I stopped and let myself lean
a moment, against the blue
shoulder of the air. The work
of my heart
is the work of the world's heart.There is no other art.
Allison Luterman
A long time ago one of my relatives, from whom I am now estranged, wrote a caustic comment on this blog, imploring me to get my head out of my ass and quit reciting poetry. Something like that. It stung then because there was a bit of truth in my head being up my ass. I felt a bit of the old shame and embarrassment at being bookish, having my head in the clouds, being book smart as opposed to street smart, pretentious instead of easy-going.
Whatevs, as they say. The thing about being more than half a century old combined with living in the Trump era, is that you can shed all that shame and run for the hills with your poetry, bringing anyone willing along with you.

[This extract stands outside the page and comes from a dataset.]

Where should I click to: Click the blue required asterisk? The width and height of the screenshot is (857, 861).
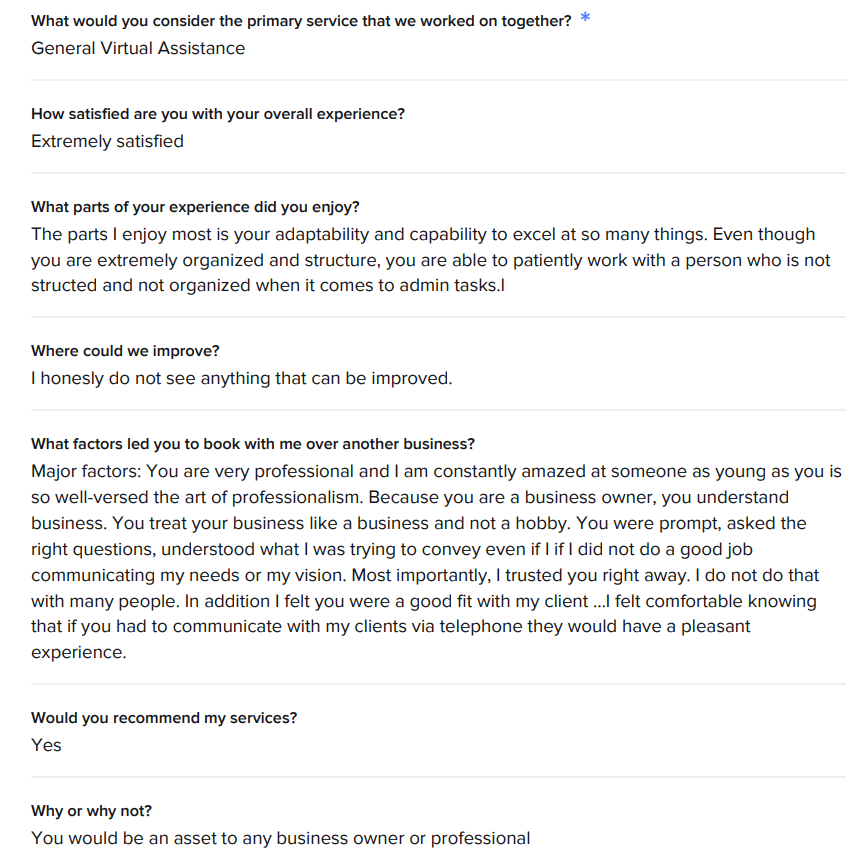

What else? I went to see an incredible interpretive theater thing called the theater is a blank page by Ann Hamilton and Siti Company at Royce Hall on the UCLA campus this past Saturday. I might as well have been raptured up right there, as it was a wild interactive theater performance of Virginia Woolf's novel To the Lighthouse, hands-down probably my favorite novel ever.* I don't even know how to describe the experience that my friend Tanya, Chris and I had attending this show, but it was restorative and mesmerizing, and we all left feeling -- again -- like we'd been raptured into a writer/reader/lover of words heaven. Check it out if it comes to your town. Here's a video that I found on the internets of part of the performance in another city:
Also, if you're not one of the more than 115 MILLION people who've already watched Childish Gambino's incredible performance piece This is America, you should. I've said it before, but in these messed-up, clusterfuckery times, art and corporeal politics can save us.

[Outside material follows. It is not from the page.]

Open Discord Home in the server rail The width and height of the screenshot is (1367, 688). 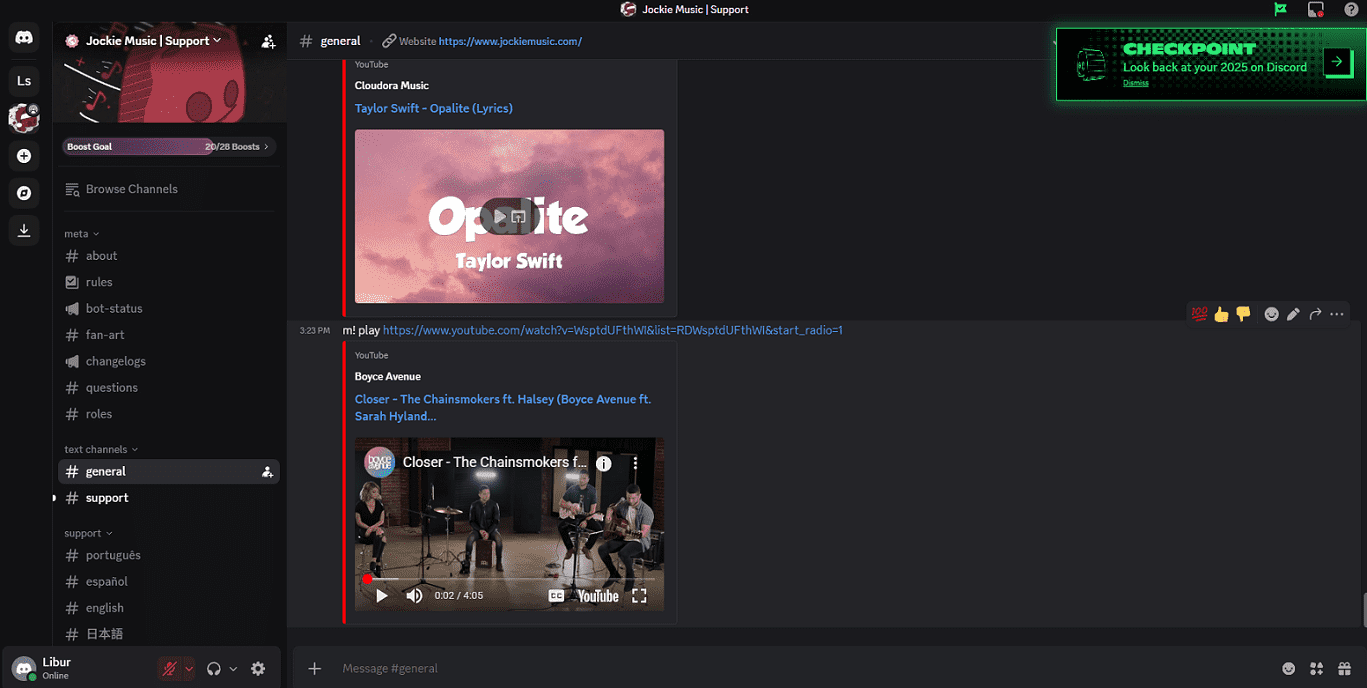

* My Top Ten Favorite Novels
- To the Lighthouse by Virginia Woolf
- The Brothers Karamazov by Fyodor Dostoyevsky
- The English Patient by Michael Ondaatje
- Middlemarch by George Eliot
- The End of the Affair by Graham Greene
- Beloved by Toni Morrison
- Let the Great World Spin by Colum McCann
- Love in the Name of Cholera by Gabriel Garcia Marquez
- Machine Dreams by Jayne Ann Phillips
- Possession by A.S. Byatt
Who am I kidding? I didn't even list the children's books that should rank up there. It's virtually impossible for me to narrow down my favorite novels to ten, but those are the ones that come immediately to mind. What are yours, Reader?